The dual SIM part of the phone is possibly the most interesting part software wise, as you’ve seen from the hands on pictures there are two SIM slots, which is surprisingly useful. Basically you tell the software what you want it to do. Be it data from one SIM and voice on another? Send SMS via one SIM to all contacts apart from that one special person who you contact using another SIM? No problem. You can quickly toggle the different SIM slots as well, so you can disable them at will. If you have data enabled on SIM 1 and disabled on SIM 2 then SIM 2 just sticks to the GSM network, so voice and SMS still come through. If you stick with the stock messaging app you can choose which SIM sends the messages too. There are lots of little tweaks like this dotted throughout the phone and messaging apps.

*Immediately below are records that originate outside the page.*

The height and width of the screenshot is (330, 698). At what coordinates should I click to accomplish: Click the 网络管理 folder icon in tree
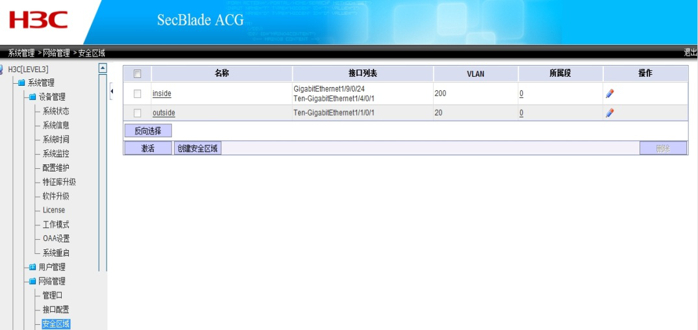(x=32, y=281)
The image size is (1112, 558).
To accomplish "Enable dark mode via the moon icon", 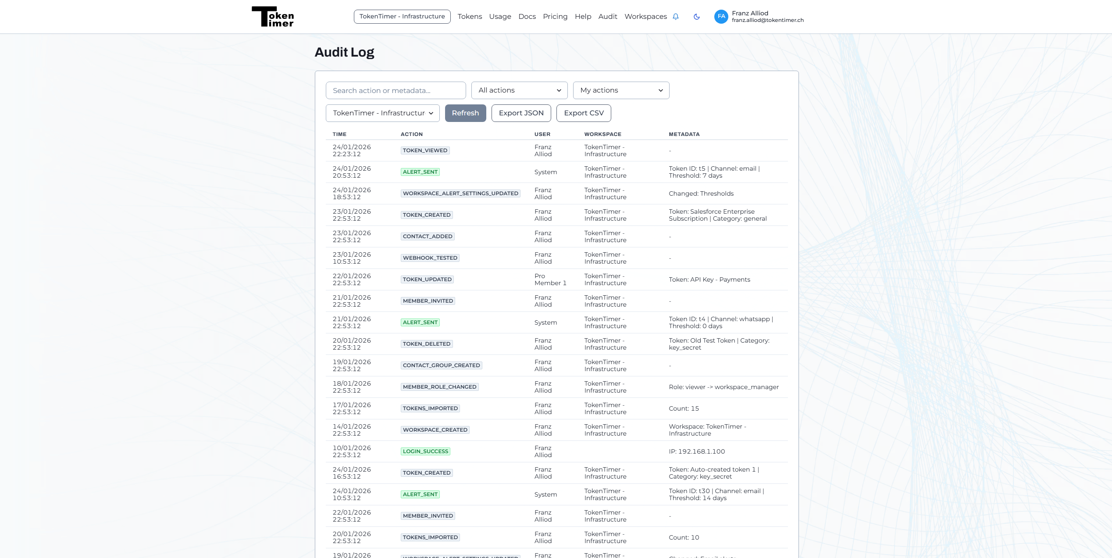I will (x=697, y=16).

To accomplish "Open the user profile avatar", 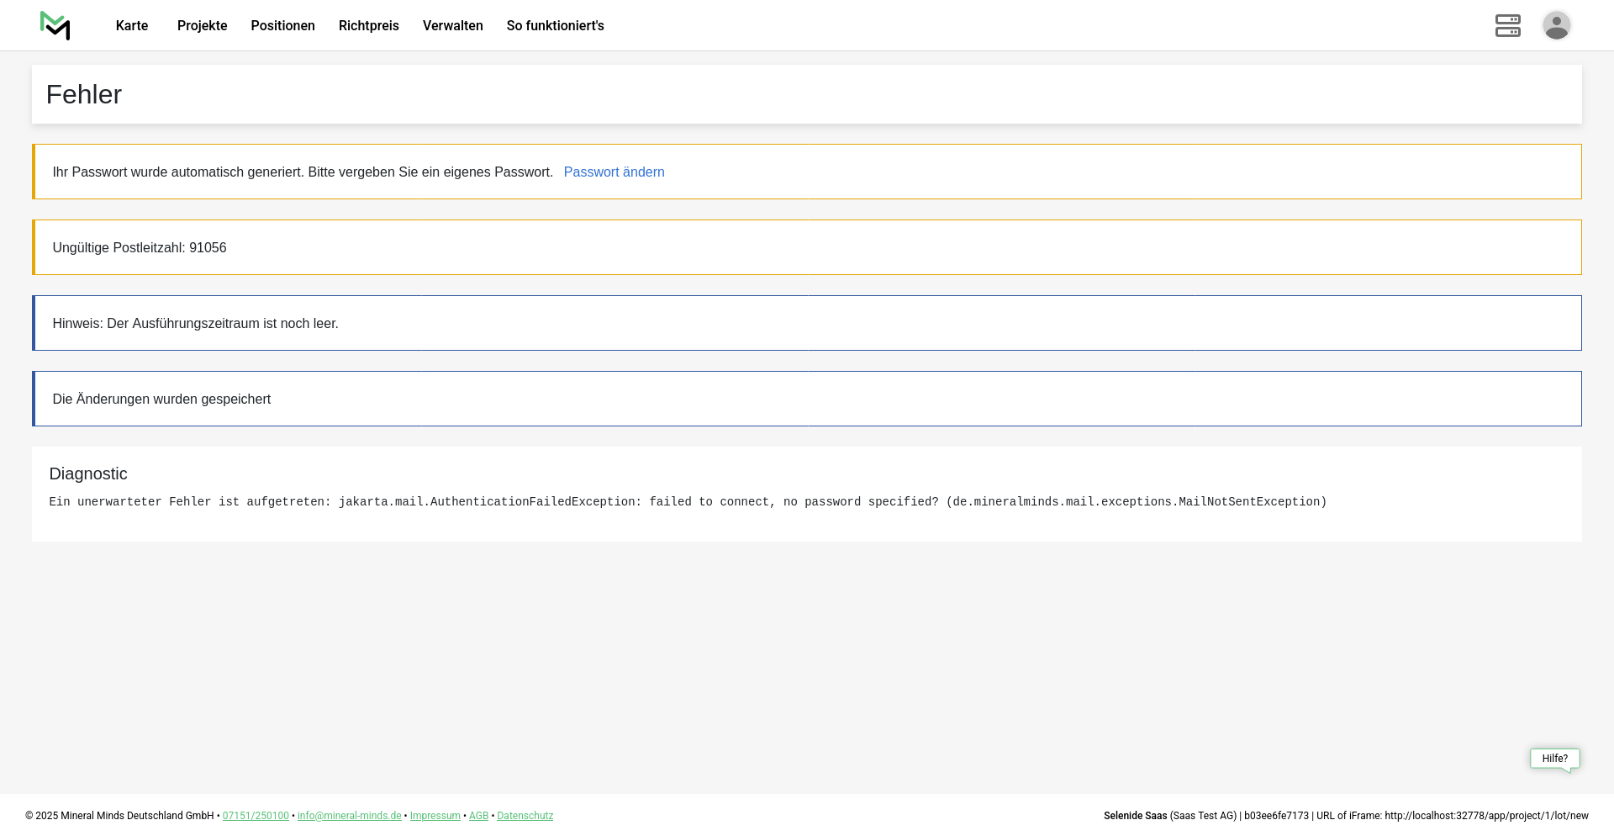I will [1556, 25].
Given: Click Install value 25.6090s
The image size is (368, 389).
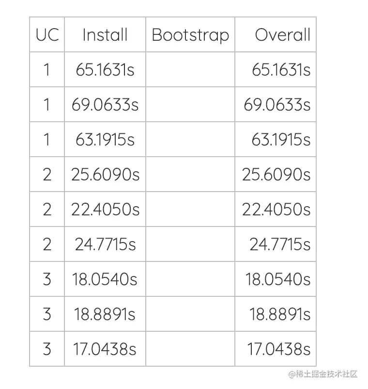Looking at the screenshot, I should coord(105,175).
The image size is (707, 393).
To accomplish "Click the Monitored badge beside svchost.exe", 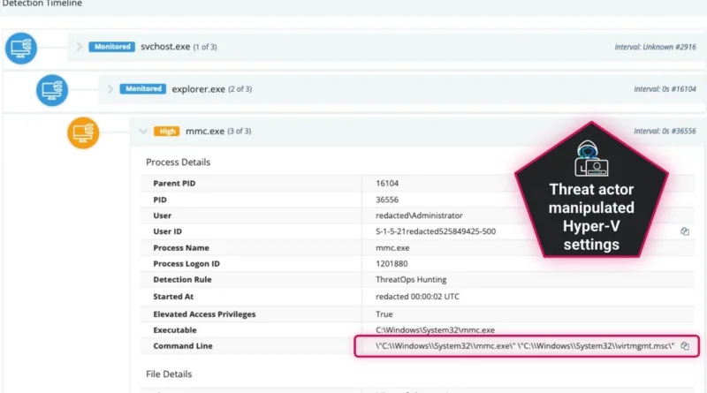I will [x=111, y=47].
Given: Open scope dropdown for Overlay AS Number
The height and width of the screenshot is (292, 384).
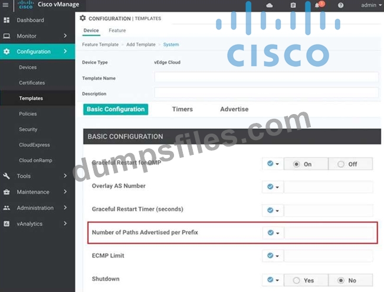Looking at the screenshot, I should point(273,186).
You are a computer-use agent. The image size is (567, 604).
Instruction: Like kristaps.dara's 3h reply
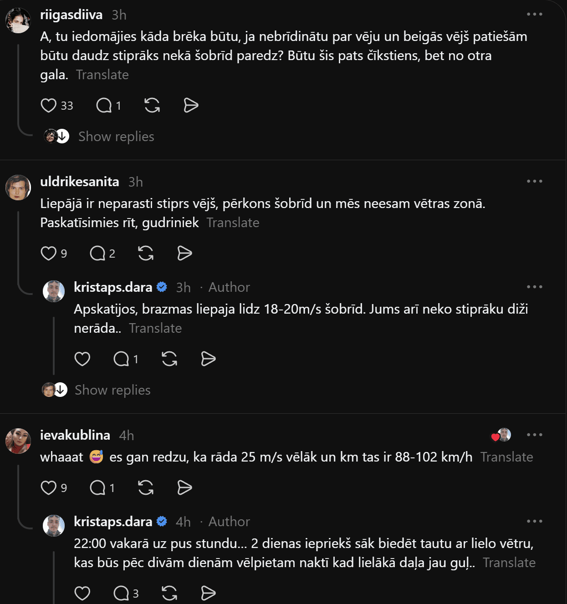82,359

Overall software wise it’s nice. It feels very Nexus esque, that’ll be down to Google Now and the fact you have to find apps yourself to do anything really. Although the dual SIM stuff does make using third party messaging or phone apps a bit fiddly, even using Hangouts for SMS was a pain.
Other notable stuff
Benchmark wise it is predictably low. The Snapdragon 400 is a basic chip so the results are rather predictable.
3DMark – 4612
Antutu – 17585
Quadrant – 8806
The camera on the new Moto G is slightly improved over last year with a jump to 8 MP from 5 MP last year. At first I thought it wasn’t that great, it bares all of the hallmarks of last years model, the clunky Motorola camera app, the poor performance in low light, the inability to focus on what you actually wanted. But after using it for a while I soon got used to it’s quirks and found if you take the shot a few times more often than not you’ll have captured a decent one in the batch. I also remembered that the volume rocker also doubles up as a shutter button, which helps you to stabilise the phone to capture a non blurry image.
In decent light the camera performs well, often using it’s auto HDR mode to enhance shots, although often you’ll find it does on one and not on another. You can make HDR stay on the whole time though. In low light noise creeps in and in the dark it just doesn’t really try to take a shot of any worth.
As you can see below I managed to get some quite nice shots where the lighting was just right and HDR kicked. I also managed to get some downright plain shots too. Just don’t go expecting the new 8MP camera to be amazing and you’ll be good.
You can download the original images here of you want to crop in and inspect.
Battery life with the Moto G is as good as you want it to be really, the original model was famed for its longevity. The new model is capable of getting you through the day, just as long as you don’t use it in dual SIM mode, shove all of your emails, social media and connect your Pebble and FitBit to the phone as well. I did this and it was basically dead by early night. Used in single SIM mode I got more life out of it, which isn’t surprising really. Either way on the Moto G 4G model I recently had I was getting over 5 hours screen on time.
In conclusion I’d say that the new Motorola Moto G is a nice budget device, albeit not quite as fully featured as you’d hope. But as is always the way adding extras like a 1080p display, a bigger battery, a better camera, more memory or possibly better speakers would all bump the price up. The Moto G is about a price and Motorola don’t want to ruin that. Personally I felt it felt more like a large Moto E as opposed to an updated and larger Moto G. Personally I felt the new Moto G is just a little bit too compromised.
You can buy the new Moto G from a variety of online retailers, phone shops and of course Motorola now have their own shop here costing £149.99 for either a black or white model and it’s SIM free also.